— Start of Text passage —

IMO that's a false distinction.  Suggestion: look up the definition of
“algorithm.”  Your apps are built out of algorithms.  FWIW, I was an app
developer long before I was a library writer.  What I discovered, after
many years living with my own software and learning from mistakes, was
that “an algorithmic perspective” is essential to building any piece of
software that you or someone else might have to maintain, that users can
rely on, that doesn't have catastrophic performance problems, etc.

> For example, I think it is perfectly reasonable to write a generic
> view controller that works with various data types and is initialized
> with an Array<T> but only works properly when it isn't possible to
> observe any mutation in the subgraph of T.

And my claim is that you have picked a really complicated way of saying
“T has value semantics,” or if there are differences in your intended
constraint, you don't actually care about those differences.

Just taking the nontrivial case where T is a reference type, let's look
at the the phrase “it isn't possible to observe any mutation in the
subgraph of T.”  This is still a rather fuzzy notion, but let me try to
nail it down.  To me that means, if the behavior of “f” only depends on
data reachable through this array, and f makes no mutations, then in
this code, the two calls to f() are guaranteed have the same effect.

      func g<T>(a: [T]) {
        var vc = MyViewController(a)
        vc.f() // #1
        h()
        vc.f() // #2
     }

But clearly, the only way that can be the case is if T is actually
immutable (and contains no references to mutable data), because
otherwise anybody can write:

    class X { ... }
    let global: [X] = [ X() ]
    func h() { global[0].mutatingMethod() }
    g(global)

Conclusion: your definition of PureValue, as written, implies conforming
reference types must be immutable.  I'm not saying that's necessarily
what you meant, but if it isn't, you need to try to define it again.

>>> On the other hand, it is immediately obvious that non-local mutation
>>> is quite possibly in the elements of a Swift Array<AnyObject> unless
>>> they are all uniquely referenced.
>> 
>> If you interpret the elements of the array as being *references* to
>> objects, there is no possibility of non-local mutation.  If you
>> interpret the elements as being objects *themselves*, then you've got
>> problems.
>
> In application code we are concerned with the objects, not the
> references.

Not necessarily, not at all.  A Set<UIView> where you're interested in
the references is totally reasonable.

— End of Text passage —
— Start of Supplied information —

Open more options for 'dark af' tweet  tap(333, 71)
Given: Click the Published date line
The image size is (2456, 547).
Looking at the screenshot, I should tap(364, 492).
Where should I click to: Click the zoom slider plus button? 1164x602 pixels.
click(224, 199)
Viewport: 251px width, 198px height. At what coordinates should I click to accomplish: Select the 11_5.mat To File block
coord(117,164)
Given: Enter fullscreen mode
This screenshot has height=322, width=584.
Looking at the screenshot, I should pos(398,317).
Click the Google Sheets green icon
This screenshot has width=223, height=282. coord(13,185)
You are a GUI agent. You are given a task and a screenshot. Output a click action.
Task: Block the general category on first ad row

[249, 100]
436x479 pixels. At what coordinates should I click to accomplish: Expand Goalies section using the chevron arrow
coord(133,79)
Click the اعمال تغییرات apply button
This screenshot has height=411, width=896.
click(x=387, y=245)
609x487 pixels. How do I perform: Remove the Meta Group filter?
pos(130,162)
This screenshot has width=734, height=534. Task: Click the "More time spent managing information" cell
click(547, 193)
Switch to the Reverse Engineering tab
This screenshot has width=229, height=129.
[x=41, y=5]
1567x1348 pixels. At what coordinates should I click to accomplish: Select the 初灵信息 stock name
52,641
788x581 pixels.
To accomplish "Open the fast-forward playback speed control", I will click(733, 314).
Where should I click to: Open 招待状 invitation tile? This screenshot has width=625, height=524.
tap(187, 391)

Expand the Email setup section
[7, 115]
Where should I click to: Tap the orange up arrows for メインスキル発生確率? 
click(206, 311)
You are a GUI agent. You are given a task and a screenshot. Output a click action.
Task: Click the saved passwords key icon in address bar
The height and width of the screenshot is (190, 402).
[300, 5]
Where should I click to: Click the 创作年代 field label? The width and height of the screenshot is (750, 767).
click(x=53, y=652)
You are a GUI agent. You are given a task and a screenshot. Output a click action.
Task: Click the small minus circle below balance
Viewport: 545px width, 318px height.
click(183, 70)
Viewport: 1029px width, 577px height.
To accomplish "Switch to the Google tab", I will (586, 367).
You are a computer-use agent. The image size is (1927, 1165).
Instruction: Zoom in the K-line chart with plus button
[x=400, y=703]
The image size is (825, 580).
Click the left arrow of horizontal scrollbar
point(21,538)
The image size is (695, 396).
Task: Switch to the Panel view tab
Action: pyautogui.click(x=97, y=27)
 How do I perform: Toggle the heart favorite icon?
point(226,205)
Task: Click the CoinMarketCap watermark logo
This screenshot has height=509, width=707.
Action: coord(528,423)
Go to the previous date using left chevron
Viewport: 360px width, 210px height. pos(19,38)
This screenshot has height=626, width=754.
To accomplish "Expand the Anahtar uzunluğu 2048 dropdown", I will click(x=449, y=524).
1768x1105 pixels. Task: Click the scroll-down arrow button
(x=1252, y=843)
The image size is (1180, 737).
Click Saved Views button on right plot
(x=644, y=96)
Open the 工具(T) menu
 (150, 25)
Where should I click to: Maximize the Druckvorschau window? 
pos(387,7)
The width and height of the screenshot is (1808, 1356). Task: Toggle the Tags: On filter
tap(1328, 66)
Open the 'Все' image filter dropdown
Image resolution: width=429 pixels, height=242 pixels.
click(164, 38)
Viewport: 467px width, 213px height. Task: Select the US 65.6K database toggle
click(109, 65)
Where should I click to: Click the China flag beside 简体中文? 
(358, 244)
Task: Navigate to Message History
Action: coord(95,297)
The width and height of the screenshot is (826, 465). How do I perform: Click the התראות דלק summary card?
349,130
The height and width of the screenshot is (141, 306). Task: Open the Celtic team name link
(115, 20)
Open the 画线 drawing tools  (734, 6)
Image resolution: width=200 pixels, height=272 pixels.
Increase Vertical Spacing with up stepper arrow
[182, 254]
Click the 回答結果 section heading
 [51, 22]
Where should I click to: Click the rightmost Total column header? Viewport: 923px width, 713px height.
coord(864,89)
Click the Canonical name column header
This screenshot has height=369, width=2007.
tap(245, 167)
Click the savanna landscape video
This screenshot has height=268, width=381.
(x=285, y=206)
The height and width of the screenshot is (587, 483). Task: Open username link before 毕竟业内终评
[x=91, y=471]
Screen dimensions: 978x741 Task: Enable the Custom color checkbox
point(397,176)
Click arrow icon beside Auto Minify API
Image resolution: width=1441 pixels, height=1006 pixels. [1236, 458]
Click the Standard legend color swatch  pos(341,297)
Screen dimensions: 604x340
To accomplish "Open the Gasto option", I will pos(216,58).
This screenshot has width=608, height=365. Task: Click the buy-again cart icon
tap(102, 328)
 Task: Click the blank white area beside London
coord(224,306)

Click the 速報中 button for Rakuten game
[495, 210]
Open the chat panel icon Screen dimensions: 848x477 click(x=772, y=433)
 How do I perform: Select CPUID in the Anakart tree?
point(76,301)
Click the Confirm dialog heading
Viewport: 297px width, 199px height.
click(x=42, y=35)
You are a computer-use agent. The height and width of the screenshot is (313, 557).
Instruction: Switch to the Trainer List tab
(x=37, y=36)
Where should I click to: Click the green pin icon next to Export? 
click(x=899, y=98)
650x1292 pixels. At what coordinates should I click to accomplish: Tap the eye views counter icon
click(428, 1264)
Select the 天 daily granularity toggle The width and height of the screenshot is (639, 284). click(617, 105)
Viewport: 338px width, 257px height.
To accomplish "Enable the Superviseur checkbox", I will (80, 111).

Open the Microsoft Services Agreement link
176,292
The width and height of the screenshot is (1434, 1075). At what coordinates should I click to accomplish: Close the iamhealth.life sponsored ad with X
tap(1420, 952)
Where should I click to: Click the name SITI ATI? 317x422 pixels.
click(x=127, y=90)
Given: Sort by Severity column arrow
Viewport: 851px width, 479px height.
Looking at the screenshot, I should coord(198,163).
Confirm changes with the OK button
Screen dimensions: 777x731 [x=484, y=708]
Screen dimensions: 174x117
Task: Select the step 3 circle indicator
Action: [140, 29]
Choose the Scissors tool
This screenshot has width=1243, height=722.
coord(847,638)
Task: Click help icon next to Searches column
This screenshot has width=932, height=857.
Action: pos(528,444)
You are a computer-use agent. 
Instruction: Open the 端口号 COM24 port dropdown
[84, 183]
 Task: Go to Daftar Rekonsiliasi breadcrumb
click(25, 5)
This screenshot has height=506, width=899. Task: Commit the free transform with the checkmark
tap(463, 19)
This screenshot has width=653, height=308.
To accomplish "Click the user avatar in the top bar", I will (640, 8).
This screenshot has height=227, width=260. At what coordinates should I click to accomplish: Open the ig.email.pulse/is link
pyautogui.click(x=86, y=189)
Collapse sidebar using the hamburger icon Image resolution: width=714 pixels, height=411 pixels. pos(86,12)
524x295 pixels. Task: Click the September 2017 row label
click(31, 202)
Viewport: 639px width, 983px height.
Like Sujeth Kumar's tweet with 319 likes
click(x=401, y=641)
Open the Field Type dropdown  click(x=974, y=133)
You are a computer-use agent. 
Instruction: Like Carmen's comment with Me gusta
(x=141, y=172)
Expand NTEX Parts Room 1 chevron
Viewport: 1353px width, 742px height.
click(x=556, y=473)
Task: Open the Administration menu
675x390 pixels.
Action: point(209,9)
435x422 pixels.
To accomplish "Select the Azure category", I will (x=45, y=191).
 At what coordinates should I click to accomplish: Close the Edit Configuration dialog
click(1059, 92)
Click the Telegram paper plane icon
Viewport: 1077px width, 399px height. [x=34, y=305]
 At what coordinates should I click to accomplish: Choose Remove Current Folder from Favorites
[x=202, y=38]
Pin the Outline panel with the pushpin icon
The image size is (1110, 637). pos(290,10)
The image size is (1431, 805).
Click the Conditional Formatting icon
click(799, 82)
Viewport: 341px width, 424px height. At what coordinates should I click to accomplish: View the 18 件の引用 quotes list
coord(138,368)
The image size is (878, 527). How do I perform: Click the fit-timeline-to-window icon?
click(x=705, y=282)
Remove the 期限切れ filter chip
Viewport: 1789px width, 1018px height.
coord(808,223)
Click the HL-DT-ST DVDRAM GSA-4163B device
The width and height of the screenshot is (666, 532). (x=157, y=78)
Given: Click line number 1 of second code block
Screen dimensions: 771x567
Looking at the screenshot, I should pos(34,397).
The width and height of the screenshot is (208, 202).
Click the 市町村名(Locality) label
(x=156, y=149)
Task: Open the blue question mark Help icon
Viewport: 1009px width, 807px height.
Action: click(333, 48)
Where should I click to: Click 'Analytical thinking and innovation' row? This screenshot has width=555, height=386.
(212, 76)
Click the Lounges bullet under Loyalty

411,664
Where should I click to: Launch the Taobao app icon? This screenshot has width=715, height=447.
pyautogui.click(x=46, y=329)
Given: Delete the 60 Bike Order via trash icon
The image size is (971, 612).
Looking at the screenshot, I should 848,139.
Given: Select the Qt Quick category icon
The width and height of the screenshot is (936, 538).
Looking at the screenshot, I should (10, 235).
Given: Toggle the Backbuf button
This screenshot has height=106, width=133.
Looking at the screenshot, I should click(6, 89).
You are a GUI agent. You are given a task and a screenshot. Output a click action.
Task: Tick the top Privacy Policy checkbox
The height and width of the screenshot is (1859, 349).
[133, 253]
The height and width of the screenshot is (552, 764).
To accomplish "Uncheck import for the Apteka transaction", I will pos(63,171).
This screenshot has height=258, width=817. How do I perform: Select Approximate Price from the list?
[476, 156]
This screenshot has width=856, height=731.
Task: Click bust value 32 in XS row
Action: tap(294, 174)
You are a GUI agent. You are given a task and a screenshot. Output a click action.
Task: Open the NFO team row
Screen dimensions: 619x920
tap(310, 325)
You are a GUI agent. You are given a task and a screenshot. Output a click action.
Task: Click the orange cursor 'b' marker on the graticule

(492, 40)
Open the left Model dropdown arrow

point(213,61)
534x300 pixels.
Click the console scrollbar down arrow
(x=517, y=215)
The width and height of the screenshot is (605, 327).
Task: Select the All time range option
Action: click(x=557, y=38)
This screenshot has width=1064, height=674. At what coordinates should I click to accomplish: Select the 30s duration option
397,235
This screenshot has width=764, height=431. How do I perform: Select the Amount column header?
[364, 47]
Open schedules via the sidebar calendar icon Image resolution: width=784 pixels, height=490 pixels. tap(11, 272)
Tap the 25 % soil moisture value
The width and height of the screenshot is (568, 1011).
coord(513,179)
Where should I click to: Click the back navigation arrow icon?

— End of Supplied information —

- **Goal of the exercise**: Continue the forum discussion on Swift value semantics and reference types, starting after its last sentence.

- **The output**:
>>>    I think perhaps what you mean by “purity” is just, “has value
>>>    semantics.” But I could be wrong.
>>> 
>>> No, an array storing instances of reference types that are not immutable would
>>> not be “pure” (or whatever you want to call it).
>>> 
>>>        is derived from deep value semantics. This is when there is no
>>>        possibility of shared mutable state. This is an extremely important
>>>        property.
>>> 
>>>        It's the wrong property, IMO.
>>> 
>>>        Wrong in what sense? 
>>> 
>>>    Wrong in the sense that it rules out using things like Array that are
>>>    logically value types but happen to be implemented with CoW, and if you
>>>    have proper encapsulation there's no way for these types to behave as
>>>    anything other than values, so it would be extremely limiting. 
>>> 
>>> I’m a big fan of CoW as an implementation detail. We have definitely been
>>> miscommunicating if you thought I was suggesting something that would prohibit
>>> CoW.
>> 
>> Then what, precisely, are the syntactic and semantic requirements of “PureValue?”
>
> I believe it is a purely semantic concept.  It means that every name
> binding is logically and observably distinct, including and objects in
> the aggregate (if it includes references).  

That sounds like “value semantics” to me, although I get the sense maybe
you're also adding the restriction that you're *not allowed* to define
the boundary of values as stopping at a reference but not including the
instance it references.  IMO that restriction is not actually useful and
probably harmful.

> This allows for local mutation on the same binding and also for un
> observable mutation such as CoW in the implementation.  But it does
> not allow for a mutation applied to one name binding having the type
> to be observed through another name binding having the type.

It sounds like you're trying to capture some notion of “can't possibly
reach shared mutable state through this instance,” but IMO there's a
false distinction here.  Fundamentally, there's no difference between a
reference to an object and an integer that can be used as an index into
a global array that contains a reference to the object, or even an
integer that can be used as an index into a global array that contains
an equivalent struct.

Again, I would like to see some piece of code that *actually depends on
this PureValue property for its correctness*.

>>>        I don’t mean to imply that it is the *only* valuable
>>>        property. However, it I (and many others) do believe it is an extremely
>>>        valuable
>>>        property in many cases. Do you disagree?
>>> 
>>>    I think I do. What is valuable about such a protocol? What generic
>>>    algorithms could you write that work on models of PureValue but don't
>>>    work just as well on Array<Int>?
>>> 
>>> Array<Int> provides the semantics I have in mind just fine so there wouldn’t be
>>> any.  Array<AnyObject> is a completely different story. With
>>> Array<AnyObject> you cannot rely on a guarantee the objects contained
>>> in the array will not be mutated by code elsewhere that also happens
>>> to have a reference to the same objects.
>> 
>> Okay then, what algorithms can you write that operate on PureValue that
>> don't work equally well on Array<AnyObject>?
>
> I am not sure.  It is possible that it does not apply to purely
> algorithmic work.  That does not mean it is unimportant.  
> It is quite valuable in application level code.  It think it would be
> valuable to reify it with a protocol rather than leaving it to
> documentation even if the compiler can't always prove our code meets
> this semantic.

For the purposes of library and language design, the ability to produce
use-cases (and solid definitions) is crucial.  The ability to show how
it substantively differs from concepts we already have is crucial.  If
we can't find these things, it doesn't belong.

>  If you don't like the name PureValue for this concept lets bike shed.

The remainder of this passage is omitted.